The American State Papers, 1789-1838 contain legislative and executive documents from the first fourteen U.S. Congresses. Reports, documents, and journals of the 15th through 103rd Congresses are available in the U.S. Congressional Serial Set, 1817-1994. These materials cover more than just American government history – they also include fascinating glimpses of American and world history on a variety of subjects, such as botany, ethnography, travel, natural history, and lots more.
Pictures and maps are scanned from original prints; documents are now scanned from original prints as well (previously they were scanned from microfilm). In addition to the usual search parameters, the search interface allows for searching by bill or resolution number and congress number. You can also browse by subject, type of publication, personal name, act name, geographic name, and standing committee name. Researchers can export information to RefWorks and create their own personal collections on the database.
Below are just a few examples of research topics using materials from these sets.

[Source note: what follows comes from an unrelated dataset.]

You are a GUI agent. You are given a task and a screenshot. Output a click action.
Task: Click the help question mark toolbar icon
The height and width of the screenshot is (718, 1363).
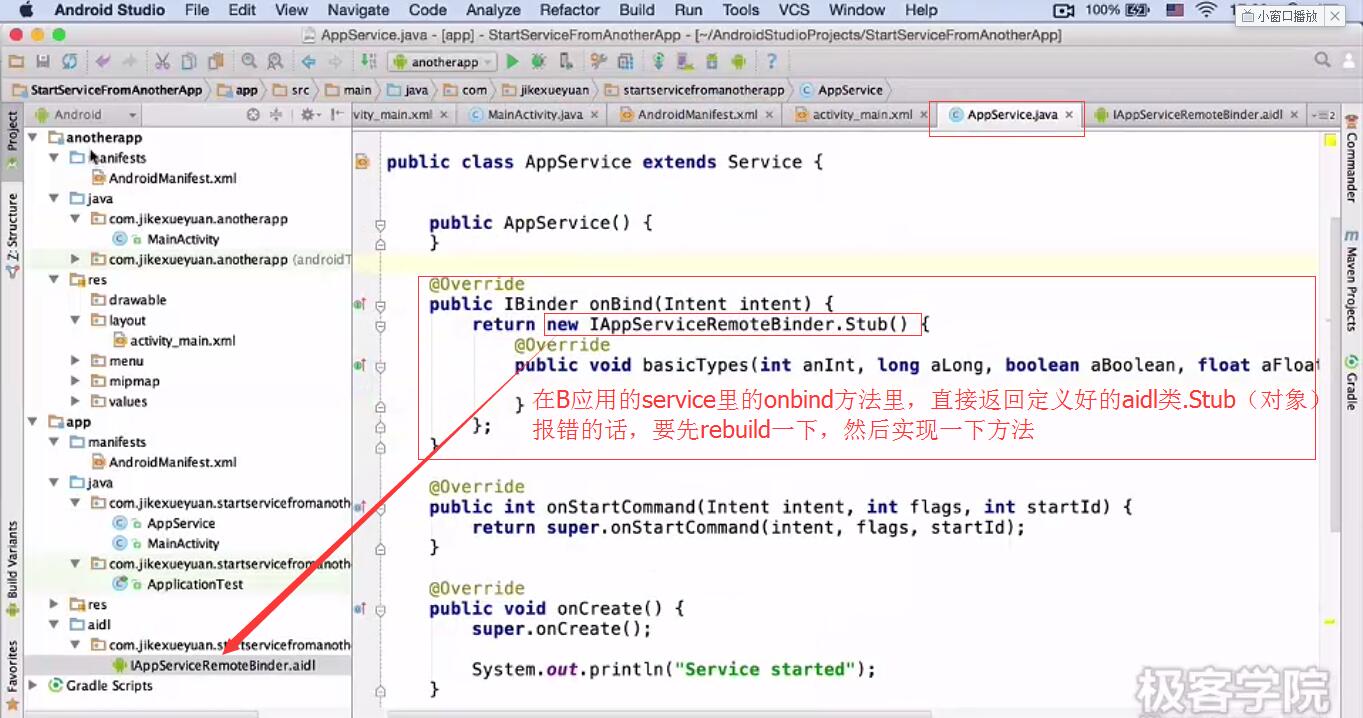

Around the World in 80 Documents: 19th-Century Publications on Europe, Africa and Asia in the U.S. Congressional Serial Set by Steve Daniel, Senior Editorial Consultant, Readex
Resolving a Stolen Past: The General Allotment Act, Individual Indian Money Accounts, and the U.S. Congressional Serial Set by Charles D. Bernholz, Professor and Government Documents Librarian, University of Nebraska-Lincoln
Promoting Silkworms: Using Electronic Texts and Digital Images for a Historical Exhibition by Dana Dauterman Ricciardi, Curator, Framingham Historical Society and Museum
Transcontinental Railroad Construction and Chinese Laborers in the U.S. Congressional Serial Set by Suping Lu, Professor and Liaison Librarian, University of Nebraska-Lincoln
Take a look and see what interesting things you can discover!